__Required work__:
Note each line in the data below that holds "Task", and copy it.

__Recorded data__:
....
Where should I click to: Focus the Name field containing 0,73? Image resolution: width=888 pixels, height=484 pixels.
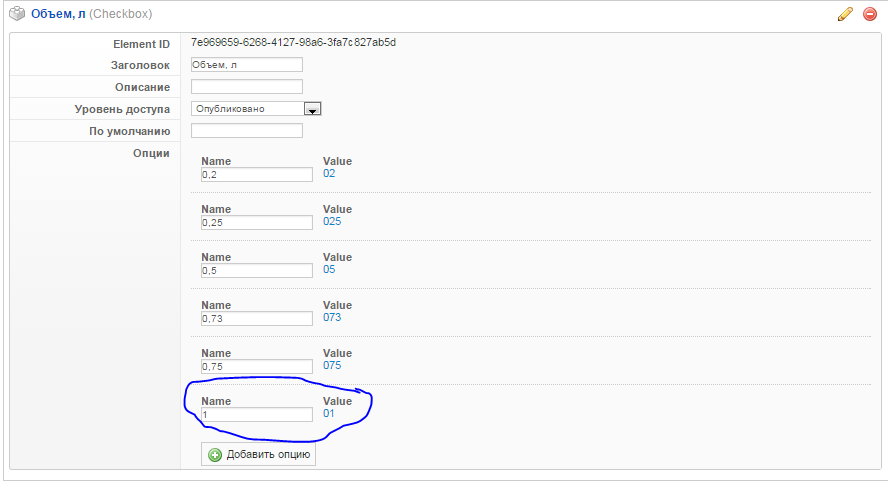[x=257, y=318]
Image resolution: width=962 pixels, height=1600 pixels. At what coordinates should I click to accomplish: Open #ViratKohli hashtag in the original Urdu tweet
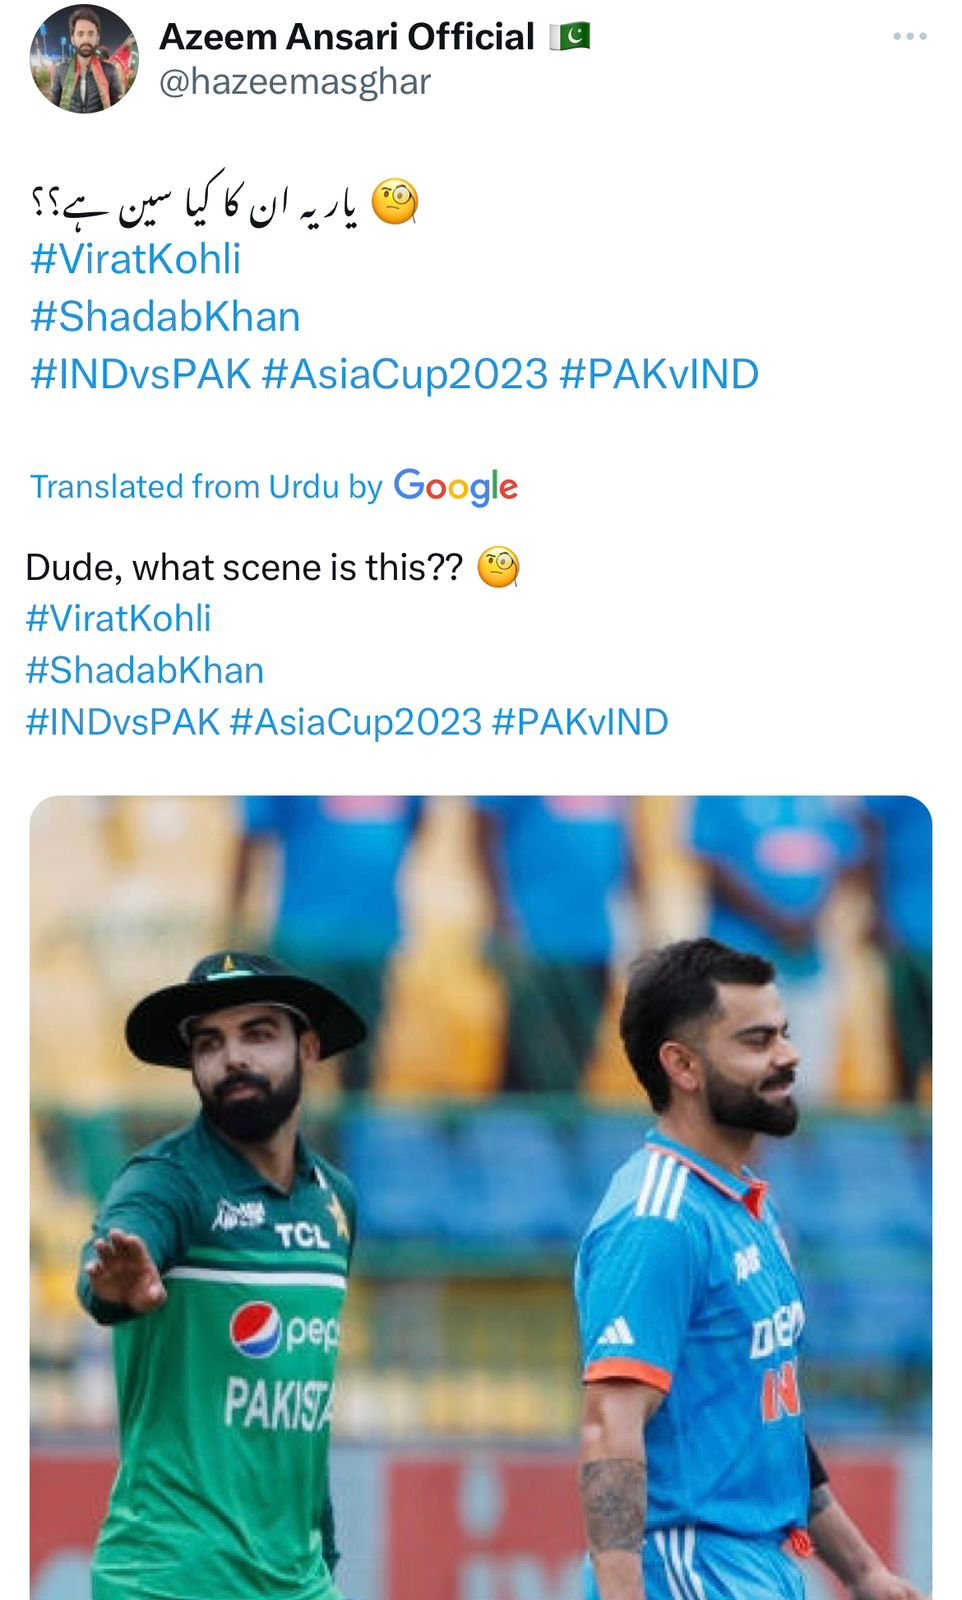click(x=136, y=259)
....
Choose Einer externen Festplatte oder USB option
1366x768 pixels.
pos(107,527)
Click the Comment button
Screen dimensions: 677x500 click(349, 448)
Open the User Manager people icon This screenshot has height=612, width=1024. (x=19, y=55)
....
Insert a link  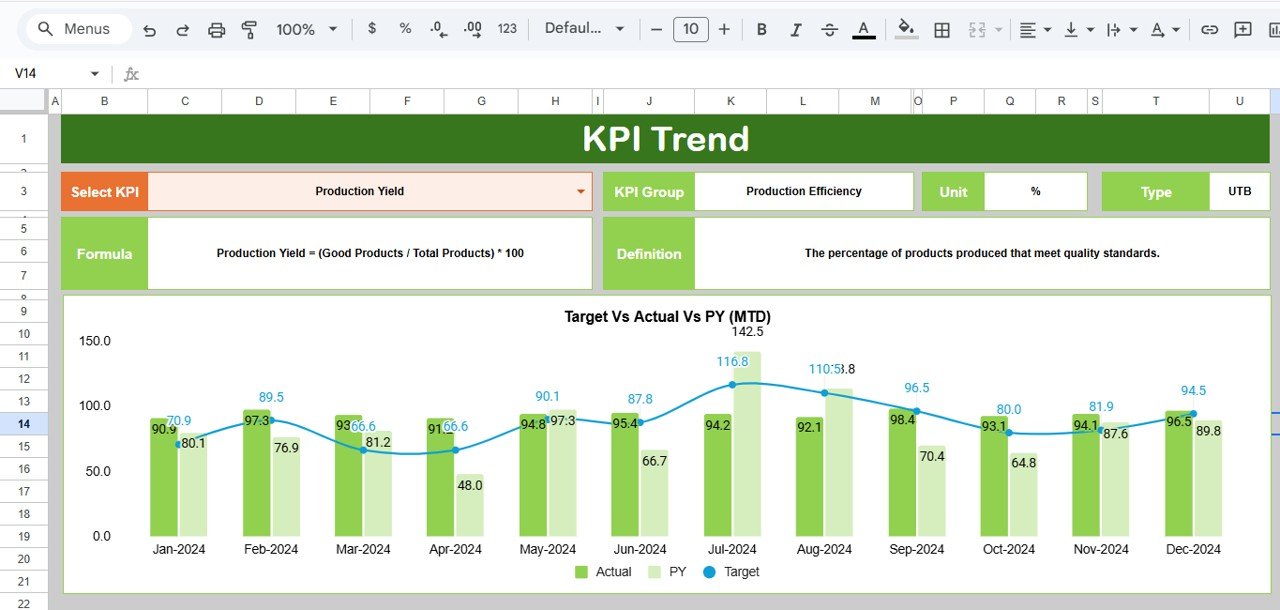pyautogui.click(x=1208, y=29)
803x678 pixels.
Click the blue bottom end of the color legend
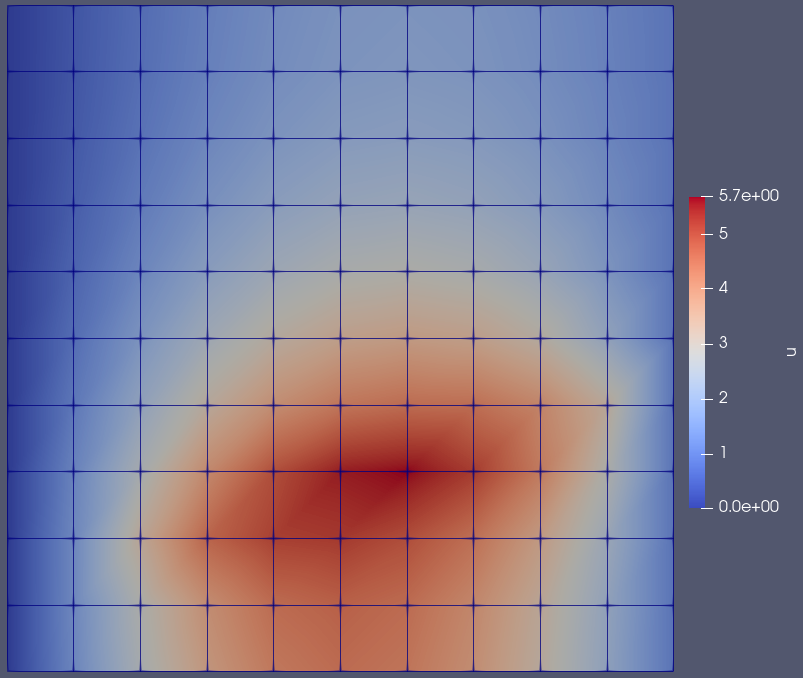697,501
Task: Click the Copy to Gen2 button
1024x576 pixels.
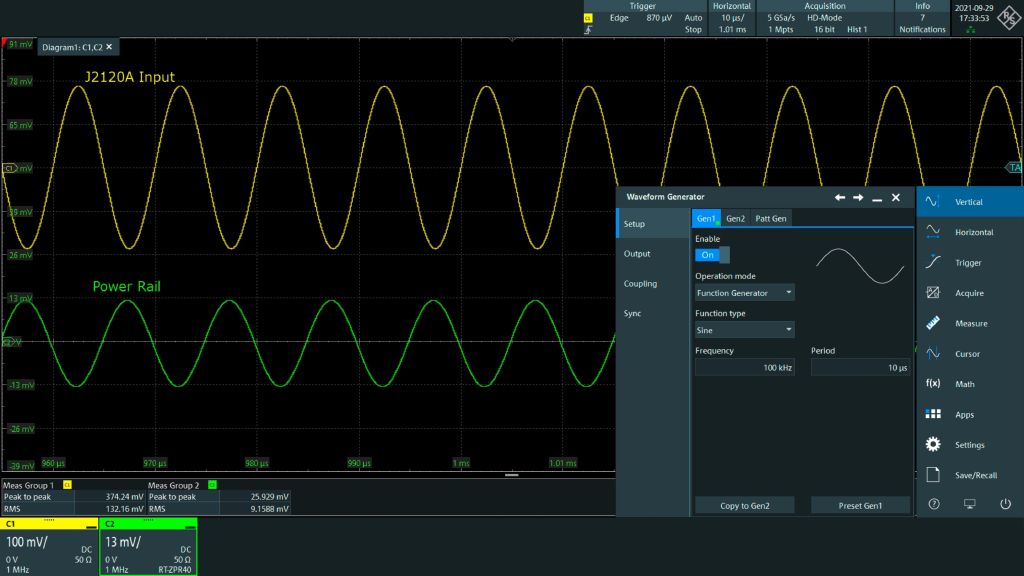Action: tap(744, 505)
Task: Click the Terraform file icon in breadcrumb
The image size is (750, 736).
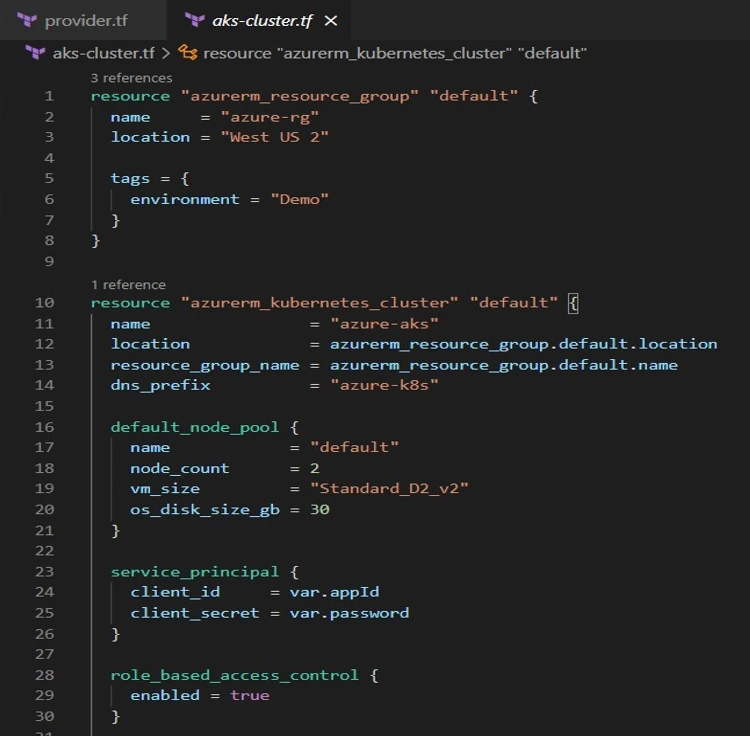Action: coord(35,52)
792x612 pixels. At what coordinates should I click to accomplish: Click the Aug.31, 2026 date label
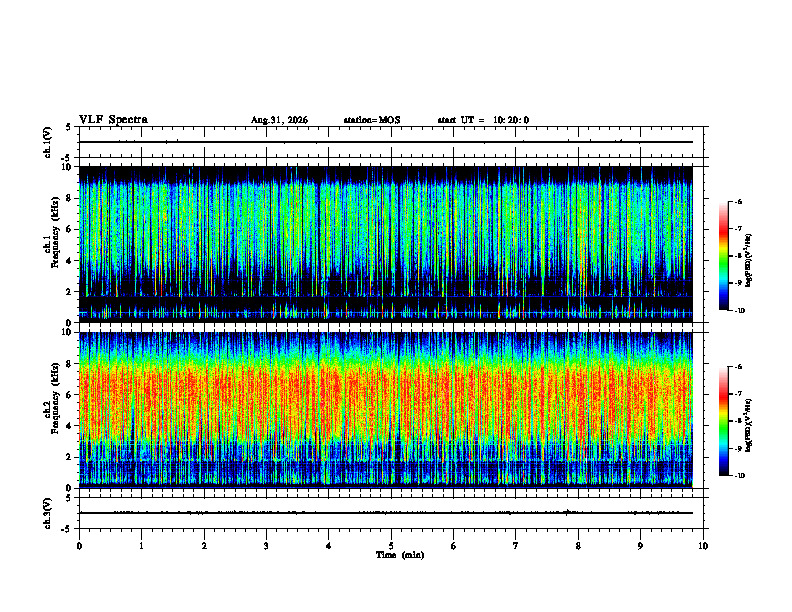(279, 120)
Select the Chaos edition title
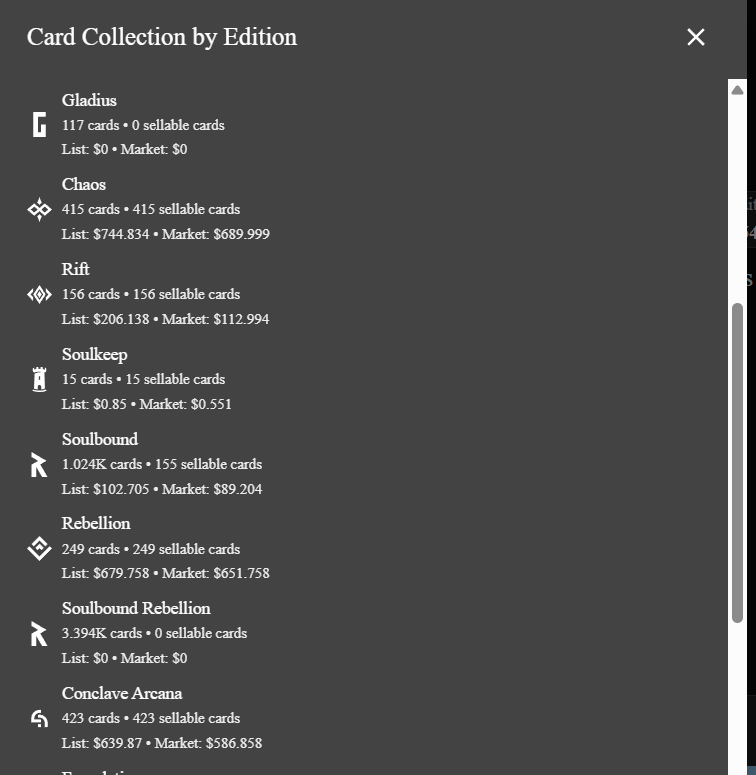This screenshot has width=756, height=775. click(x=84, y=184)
....
__Answer section__:
Task: Click the Copy to Gen2 button
Task: Click the Terraform file icon in breadcrumb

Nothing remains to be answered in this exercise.